=== Begin Enclosure ===
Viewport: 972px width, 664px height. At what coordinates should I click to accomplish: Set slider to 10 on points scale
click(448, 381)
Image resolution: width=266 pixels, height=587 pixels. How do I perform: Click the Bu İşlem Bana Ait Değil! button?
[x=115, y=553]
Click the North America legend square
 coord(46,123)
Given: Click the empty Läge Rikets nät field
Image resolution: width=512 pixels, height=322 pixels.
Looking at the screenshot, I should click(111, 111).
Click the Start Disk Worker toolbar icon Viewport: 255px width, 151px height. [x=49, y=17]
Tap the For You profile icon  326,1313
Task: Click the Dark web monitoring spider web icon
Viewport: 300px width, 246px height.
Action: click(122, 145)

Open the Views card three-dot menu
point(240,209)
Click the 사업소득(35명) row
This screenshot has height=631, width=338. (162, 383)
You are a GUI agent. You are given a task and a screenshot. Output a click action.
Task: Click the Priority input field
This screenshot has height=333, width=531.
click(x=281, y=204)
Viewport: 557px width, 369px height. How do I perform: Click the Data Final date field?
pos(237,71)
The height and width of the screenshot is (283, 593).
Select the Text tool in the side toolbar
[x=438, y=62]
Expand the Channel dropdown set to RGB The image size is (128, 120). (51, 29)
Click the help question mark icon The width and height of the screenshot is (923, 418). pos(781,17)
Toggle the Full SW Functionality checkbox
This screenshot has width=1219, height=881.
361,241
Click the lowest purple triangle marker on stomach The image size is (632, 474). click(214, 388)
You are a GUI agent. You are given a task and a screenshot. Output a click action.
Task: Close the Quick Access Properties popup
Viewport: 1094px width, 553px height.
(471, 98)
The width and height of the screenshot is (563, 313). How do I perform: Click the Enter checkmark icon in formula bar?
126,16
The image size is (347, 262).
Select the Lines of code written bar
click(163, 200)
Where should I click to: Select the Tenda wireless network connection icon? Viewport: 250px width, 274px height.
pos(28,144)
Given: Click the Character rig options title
=== End Enclosure ===
→ **DIRECTIONS**
Could you set down exactly the lines from the one containing "Toggle the Full SW Functionality checkbox" through the last line of the records above, both included?

→ **YOUR SOLUTION**
Toggle the Full SW Functionality checkbox
This screenshot has width=1219, height=881.
361,241
Click the lowest purple triangle marker on stomach The image size is (632, 474). click(214, 388)
You are a GUI agent. You are given a task and a screenshot. Output a click action.
Task: Close the Quick Access Properties popup
Viewport: 1094px width, 553px height.
(471, 98)
The width and height of the screenshot is (563, 313). How do I perform: Click the Enter checkmark icon in formula bar?
126,16
The image size is (347, 262).
Select the Lines of code written bar
click(163, 200)
Where should I click to: Select the Tenda wireless network connection icon? Viewport: 250px width, 274px height.
pos(28,144)
Given: Click the Character rig options title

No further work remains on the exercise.